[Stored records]

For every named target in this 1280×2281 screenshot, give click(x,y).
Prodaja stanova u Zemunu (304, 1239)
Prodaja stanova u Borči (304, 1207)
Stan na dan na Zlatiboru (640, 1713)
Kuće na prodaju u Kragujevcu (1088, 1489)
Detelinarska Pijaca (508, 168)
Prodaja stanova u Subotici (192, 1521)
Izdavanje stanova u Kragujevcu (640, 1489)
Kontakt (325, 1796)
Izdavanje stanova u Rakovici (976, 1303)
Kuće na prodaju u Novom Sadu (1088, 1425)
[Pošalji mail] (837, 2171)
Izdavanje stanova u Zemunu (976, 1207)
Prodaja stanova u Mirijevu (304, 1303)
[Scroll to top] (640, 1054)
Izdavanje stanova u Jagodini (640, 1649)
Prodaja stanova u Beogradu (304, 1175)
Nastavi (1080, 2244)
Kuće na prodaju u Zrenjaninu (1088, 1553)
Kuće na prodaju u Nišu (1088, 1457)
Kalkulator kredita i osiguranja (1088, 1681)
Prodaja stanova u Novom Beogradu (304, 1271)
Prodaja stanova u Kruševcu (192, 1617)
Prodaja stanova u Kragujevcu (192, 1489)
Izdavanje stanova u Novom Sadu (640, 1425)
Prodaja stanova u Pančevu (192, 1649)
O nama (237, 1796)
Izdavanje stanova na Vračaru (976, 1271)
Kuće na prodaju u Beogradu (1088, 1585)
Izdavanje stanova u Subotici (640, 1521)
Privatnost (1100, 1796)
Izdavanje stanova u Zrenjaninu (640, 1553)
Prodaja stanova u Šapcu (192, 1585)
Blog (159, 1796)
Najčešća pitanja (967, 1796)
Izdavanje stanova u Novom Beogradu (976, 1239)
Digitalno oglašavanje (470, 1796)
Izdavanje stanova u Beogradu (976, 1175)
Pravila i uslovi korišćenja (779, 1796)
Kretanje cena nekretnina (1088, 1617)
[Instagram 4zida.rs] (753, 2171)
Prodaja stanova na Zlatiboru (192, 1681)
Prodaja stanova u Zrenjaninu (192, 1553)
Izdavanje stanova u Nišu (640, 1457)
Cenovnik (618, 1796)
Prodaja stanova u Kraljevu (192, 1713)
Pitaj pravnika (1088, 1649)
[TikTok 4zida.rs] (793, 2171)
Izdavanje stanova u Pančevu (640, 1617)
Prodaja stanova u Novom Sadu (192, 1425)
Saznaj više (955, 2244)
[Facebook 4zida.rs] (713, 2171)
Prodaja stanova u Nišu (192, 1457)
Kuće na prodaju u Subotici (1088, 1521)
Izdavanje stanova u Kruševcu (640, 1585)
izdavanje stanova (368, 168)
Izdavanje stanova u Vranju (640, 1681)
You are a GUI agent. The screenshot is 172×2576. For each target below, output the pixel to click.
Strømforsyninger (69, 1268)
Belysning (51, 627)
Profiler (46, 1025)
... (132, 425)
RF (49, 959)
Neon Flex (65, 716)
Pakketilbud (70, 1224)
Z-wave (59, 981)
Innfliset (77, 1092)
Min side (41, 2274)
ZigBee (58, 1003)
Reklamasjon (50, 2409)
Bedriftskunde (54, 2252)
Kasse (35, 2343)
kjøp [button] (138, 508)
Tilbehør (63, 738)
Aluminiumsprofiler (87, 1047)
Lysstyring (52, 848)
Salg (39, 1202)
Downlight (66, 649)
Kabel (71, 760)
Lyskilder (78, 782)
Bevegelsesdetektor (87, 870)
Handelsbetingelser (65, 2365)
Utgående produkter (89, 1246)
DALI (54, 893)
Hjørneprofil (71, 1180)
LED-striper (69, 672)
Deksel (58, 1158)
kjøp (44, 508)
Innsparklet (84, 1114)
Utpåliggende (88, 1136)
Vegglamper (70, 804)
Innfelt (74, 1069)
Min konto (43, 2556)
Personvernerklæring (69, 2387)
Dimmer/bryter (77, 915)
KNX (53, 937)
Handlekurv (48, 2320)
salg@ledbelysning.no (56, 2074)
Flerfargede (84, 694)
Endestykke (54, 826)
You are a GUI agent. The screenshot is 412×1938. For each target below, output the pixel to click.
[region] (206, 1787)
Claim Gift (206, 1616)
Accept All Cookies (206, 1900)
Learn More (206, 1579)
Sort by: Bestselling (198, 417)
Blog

> Exercise goal:
Return, with no change at all, every line in the entries above from the line containing "You are a GUI agent. The screenshot is 172×2576." through the line containing "Reklamasjon (50, 2409)".

> Solved problem:
You are a GUI agent. The screenshot is 172×2576. For each target below, output the pixel to click.
Strømforsyninger (69, 1268)
Belysning (51, 627)
Profiler (46, 1025)
... (132, 425)
RF (49, 959)
Neon Flex (65, 716)
Pakketilbud (70, 1224)
Z-wave (59, 981)
Innfliset (77, 1092)
Min side (41, 2274)
ZigBee (58, 1003)
Reklamasjon (50, 2409)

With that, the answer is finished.